Directions for this task: Search the records for the word "will" and pick out every line that has it.

[[ Raw data, beginning ]]

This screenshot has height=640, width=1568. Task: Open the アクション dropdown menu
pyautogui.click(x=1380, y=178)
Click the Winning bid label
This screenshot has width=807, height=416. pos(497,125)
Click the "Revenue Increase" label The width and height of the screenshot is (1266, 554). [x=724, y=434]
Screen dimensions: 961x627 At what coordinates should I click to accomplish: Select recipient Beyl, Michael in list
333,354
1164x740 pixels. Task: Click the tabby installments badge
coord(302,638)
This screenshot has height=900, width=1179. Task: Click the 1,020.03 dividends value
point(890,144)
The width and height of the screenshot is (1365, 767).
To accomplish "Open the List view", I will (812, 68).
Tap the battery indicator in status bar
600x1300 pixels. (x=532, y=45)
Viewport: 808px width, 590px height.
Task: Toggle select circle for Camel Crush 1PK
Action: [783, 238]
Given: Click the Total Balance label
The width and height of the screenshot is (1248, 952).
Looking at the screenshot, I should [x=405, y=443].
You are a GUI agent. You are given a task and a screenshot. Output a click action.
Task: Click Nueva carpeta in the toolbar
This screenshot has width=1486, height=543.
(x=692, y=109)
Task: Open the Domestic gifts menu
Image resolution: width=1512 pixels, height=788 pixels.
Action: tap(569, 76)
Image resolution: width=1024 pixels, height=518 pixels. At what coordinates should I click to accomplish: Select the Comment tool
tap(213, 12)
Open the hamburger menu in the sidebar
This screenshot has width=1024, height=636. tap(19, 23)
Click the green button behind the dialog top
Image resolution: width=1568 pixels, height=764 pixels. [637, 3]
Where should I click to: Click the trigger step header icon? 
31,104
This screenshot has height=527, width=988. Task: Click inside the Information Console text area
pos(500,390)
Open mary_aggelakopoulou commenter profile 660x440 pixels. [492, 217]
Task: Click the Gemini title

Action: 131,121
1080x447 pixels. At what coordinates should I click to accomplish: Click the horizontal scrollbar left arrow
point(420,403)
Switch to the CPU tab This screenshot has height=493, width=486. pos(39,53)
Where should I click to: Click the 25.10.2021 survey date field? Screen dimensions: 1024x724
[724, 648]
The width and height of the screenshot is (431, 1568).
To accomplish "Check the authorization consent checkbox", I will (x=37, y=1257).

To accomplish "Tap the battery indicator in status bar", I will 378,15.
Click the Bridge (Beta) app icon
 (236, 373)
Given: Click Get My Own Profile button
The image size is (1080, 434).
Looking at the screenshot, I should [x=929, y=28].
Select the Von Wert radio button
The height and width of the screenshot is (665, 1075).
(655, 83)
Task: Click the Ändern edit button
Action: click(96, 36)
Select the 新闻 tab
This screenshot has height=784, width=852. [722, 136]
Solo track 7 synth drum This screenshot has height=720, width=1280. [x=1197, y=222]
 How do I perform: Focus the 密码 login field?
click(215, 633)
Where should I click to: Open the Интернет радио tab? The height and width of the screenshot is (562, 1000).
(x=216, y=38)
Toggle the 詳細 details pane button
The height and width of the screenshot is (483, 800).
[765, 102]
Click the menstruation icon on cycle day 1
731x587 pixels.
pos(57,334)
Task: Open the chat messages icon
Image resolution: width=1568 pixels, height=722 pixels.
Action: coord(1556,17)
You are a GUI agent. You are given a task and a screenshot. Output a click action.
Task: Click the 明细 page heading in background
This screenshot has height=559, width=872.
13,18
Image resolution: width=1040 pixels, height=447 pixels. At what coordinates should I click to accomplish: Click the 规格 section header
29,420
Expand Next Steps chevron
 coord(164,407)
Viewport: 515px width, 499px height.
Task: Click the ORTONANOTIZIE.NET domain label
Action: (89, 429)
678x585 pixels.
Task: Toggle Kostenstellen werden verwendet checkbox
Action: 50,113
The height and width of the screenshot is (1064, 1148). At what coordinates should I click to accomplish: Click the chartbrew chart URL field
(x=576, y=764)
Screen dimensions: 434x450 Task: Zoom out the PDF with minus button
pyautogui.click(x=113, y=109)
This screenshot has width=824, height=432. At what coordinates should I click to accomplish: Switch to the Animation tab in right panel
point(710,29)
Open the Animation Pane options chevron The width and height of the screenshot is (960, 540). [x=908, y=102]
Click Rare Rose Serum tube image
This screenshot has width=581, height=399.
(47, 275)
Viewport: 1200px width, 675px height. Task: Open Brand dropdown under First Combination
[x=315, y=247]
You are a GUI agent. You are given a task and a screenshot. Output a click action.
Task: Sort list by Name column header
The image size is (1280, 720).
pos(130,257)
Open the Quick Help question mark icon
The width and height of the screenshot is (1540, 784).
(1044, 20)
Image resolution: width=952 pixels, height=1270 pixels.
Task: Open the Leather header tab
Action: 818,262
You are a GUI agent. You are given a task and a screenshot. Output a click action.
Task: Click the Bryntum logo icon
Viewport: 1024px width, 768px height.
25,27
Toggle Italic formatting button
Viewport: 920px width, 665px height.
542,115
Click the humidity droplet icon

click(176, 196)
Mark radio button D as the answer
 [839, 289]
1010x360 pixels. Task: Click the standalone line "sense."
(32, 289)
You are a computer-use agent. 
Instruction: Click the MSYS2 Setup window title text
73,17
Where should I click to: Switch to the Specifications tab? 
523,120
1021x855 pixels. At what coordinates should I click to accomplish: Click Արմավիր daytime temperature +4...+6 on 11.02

[[ Raw data, end ]]

Solution for this task:
To accomplish "Open the List view", I will (812, 68).
To accomplish "Check the authorization consent checkbox", I will (x=37, y=1257).
To accomplish "Tap the battery indicator in status bar", I will 378,15.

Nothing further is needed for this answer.